Higher De­fence Struc­tures. Suc­ces­sive gov­ern­ments have ne­glected to re­form the higher de­fence struc­tures and their link­age to the Na­tional Se­cu­rity set up of the coun­try. The Chiefs of Staff of the three ser­vices func­tion out­side the na­tional se­cu­rity plan­ning struc­ture.

Na­tional Se­cu­rity Strat­egy. The lack of a well ar­tic­u­lated Na­tional Se­cu­rity Strat­egy is an­other area of con­cern. This com­pels the ser­vices to es­tab­lish their own con­cepts and doc­trines in this re­gard which may at times con­tra­dict the na­tional se­cu­rity poli­cies.

Re­vamp DRDO and its 50 labs, five de­fence PSUs, four ship­yards and 39 ord­nance fac­to­ries. En­cour­age the pri­vate sec­tor to en­ter arms man­u­fac­tur­ing in a ma­jor way. In­dia, em­bar­rass­ingly, still im­ports 65 per cent of its mil­i­tary hard­ware and soft­ware.

Pro­cure­ment Pro­ce­dures. Re­fine the cum­ber­some arms pro­cure­ment pro­ce­dures to fast-track ac­qui­si­tions and re­duce cor­rup­tion. Projects for new sub­marines, how­itzers, fighters, he­li­copters, night-fight­ing ca­pa­bil­i­ties, air de­fence weapons and small arms ac­qui­si­tions have been stuck for years due to politico-bu­reau­cratic ap­a­thy. In­fra­struc­ture in the East and Moun­tain Strike Corps. En­sure faster rais­ing of the new Moun­tain Strike Corps as well as has­ten­ing of mil­i­tary in­fra­struc­ture like the long-iden­ti­fied 73 strate­gic roads and 14 rail­way lines, heli­pads and ad­vance land­ing grounds, along the Line of Ac­tual Con­trol to counter China. Cre­ate New Com­mands and Boost An­daman and Ni­co­bar Com­mand. Boost force-lev­els and in­fra­struc­ture at An­daman and Ni­co­bar Com­mand, apart from cre­at­ing three new tri-Ser­vice com­mands for space, cy­ber and spe­cial op­er­a­tions.
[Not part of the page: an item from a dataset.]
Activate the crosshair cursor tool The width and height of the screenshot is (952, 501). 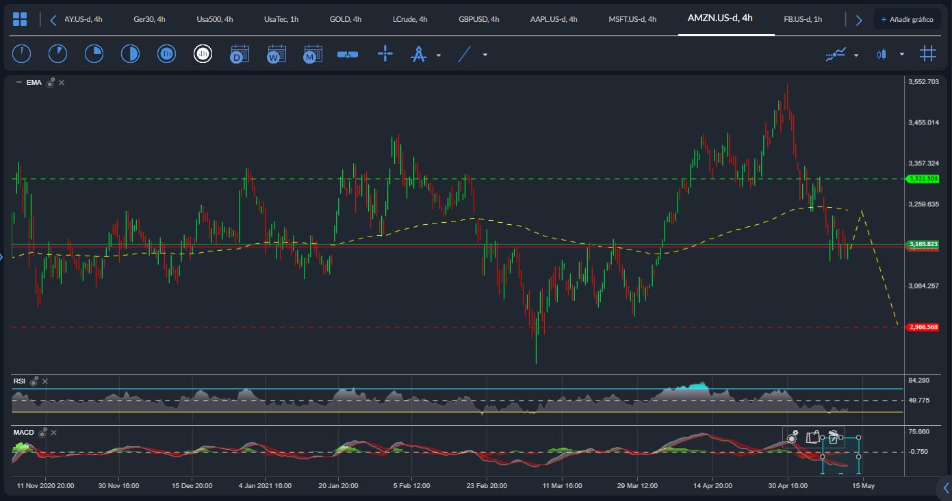(385, 53)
Nu­clear Triad. Com­plete In­dia’s nu­clear weapons triad by faster in­duc­tion of nu­clear sub­ma­rine INS Arihant and its fol­low-on sis­ter ships with long-range mis­siles. Land and air legs are al­ready in place with Agni bal­lis­tic mis­siles and fighter-bombers.

De­fence Budget. Hike bud­geted de­fence ex­pen­di­ture to at least 2.5 per cent of GDP, in­stead of let­ting it wal­low around just 1.7 to 1.9 per cent, for ad­e­quate mil­i­tary mod­erni­sa­tion and req­ui­site de­ter­rence against both China and Pak­istan. Cut the flab in the armed forces, im­prove the teeth-to-tail ra­tio.


It seems that our MoD is not will­ing to ac­cept any change. They wish to re­tain their pow­ers, perks and priv­i­leges. They seem quite happy with the in­ef­fi­cient, in­com­pe­tent, and waste­ful sys­tem that has de­vel­oped since in­de­pen­dence and is still pre­vail­ing. Re­forms sug­gested by the Kargil Re­view Com­mit­tee or later the Naresh Chan­dra Com­mit­tee have been sim­i­larly re­jected on friv­o­lous grounds and it is un­for­tu­nate that the po­lit­i­cal hi­er­ar­chy has been ac­cept­ing this neg­a­tive ap­proach of MoD to­wards Na­tional De­fence. We hope that Modi govern­ment shows firm­ness of re­solve to in­sti­tute the long pend­ing re­forms in the MoD.